*Entries supplied*.
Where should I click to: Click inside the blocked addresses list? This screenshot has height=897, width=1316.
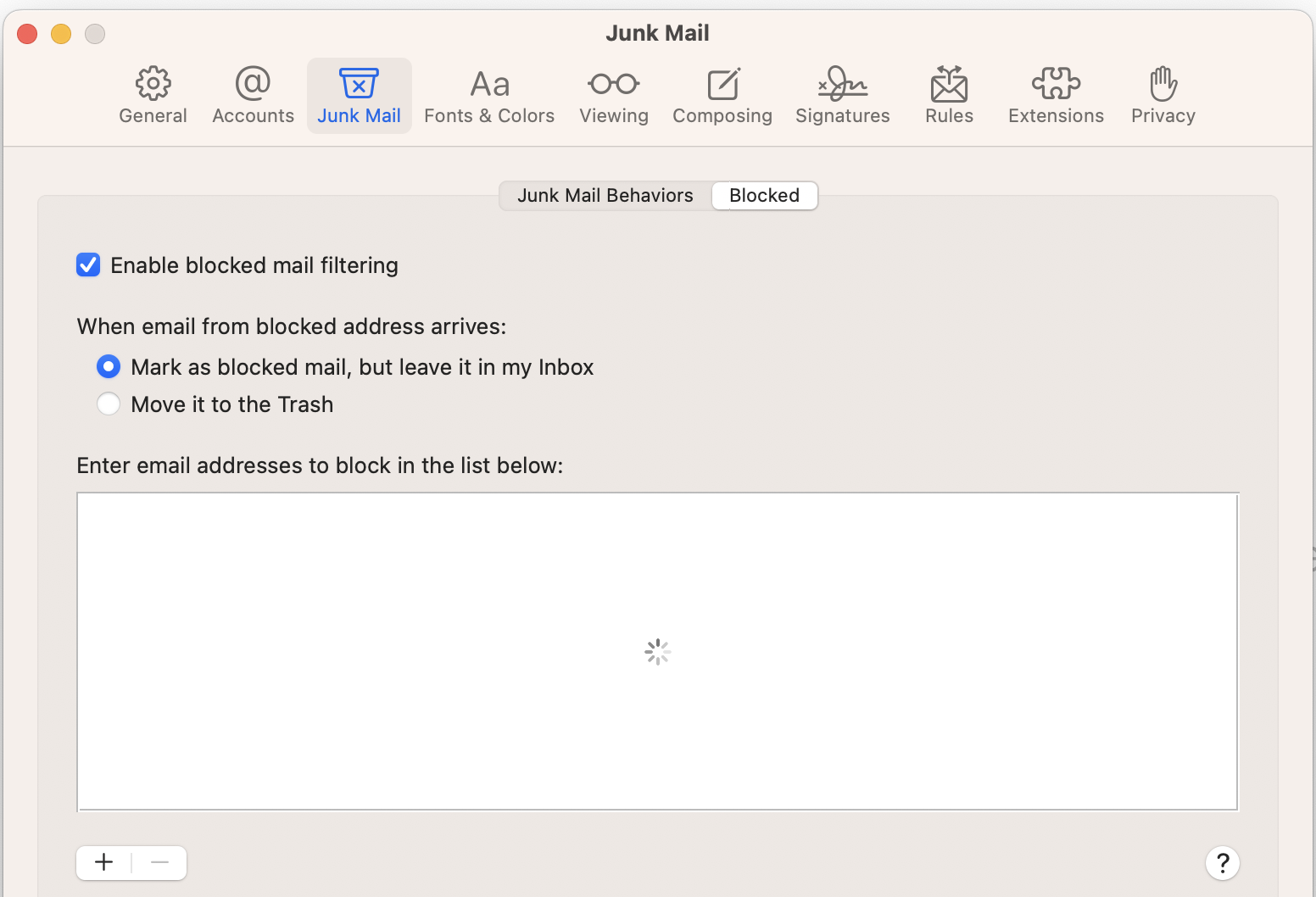coord(657,651)
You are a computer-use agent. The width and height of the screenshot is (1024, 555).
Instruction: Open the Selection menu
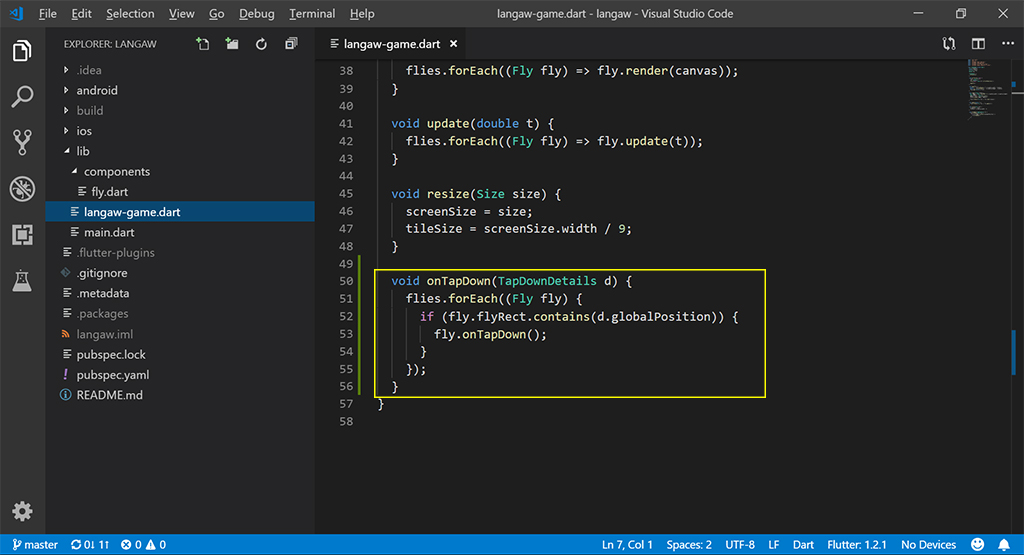[x=130, y=14]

*Task description*.
These entries are to be printed again word for word, except for the pictures.

*The answer*.
Where should I click to: Click inside the blocked addresses list? This screenshot has height=897, width=1316.
coord(657,651)
You are a computer-use agent. The width and height of the screenshot is (1024, 555).
Instruction: Open the Selection menu
[x=130, y=14]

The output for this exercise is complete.